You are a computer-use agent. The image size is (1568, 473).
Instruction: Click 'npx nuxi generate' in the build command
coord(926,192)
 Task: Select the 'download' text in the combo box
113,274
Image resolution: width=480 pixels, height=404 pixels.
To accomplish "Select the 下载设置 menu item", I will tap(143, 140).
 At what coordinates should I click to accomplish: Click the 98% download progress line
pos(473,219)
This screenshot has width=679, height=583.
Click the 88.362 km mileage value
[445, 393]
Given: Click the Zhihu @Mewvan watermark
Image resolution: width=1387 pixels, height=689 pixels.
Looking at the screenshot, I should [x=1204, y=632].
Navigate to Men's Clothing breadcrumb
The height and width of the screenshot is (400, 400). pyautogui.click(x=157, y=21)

- What is being asked
Your task is to retype the records above exactly.

- Solution
You are a computer-use agent. The image size is (1568, 473).
Instruction: Click 'npx nuxi generate' in the build command
coord(926,192)
 Task: Select the 'download' text in the combo box
113,274
Image resolution: width=480 pixels, height=404 pixels.
To accomplish "Select the 下载设置 menu item", I will tap(143, 140).
 At what coordinates should I click to accomplish: Click the 98% download progress line
pos(473,219)
This screenshot has width=679, height=583.
Click the 88.362 km mileage value
[445, 393]
Given: Click the Zhihu @Mewvan watermark
Image resolution: width=1387 pixels, height=689 pixels.
Looking at the screenshot, I should [x=1204, y=632].
Navigate to Men's Clothing breadcrumb
The height and width of the screenshot is (400, 400). pyautogui.click(x=157, y=21)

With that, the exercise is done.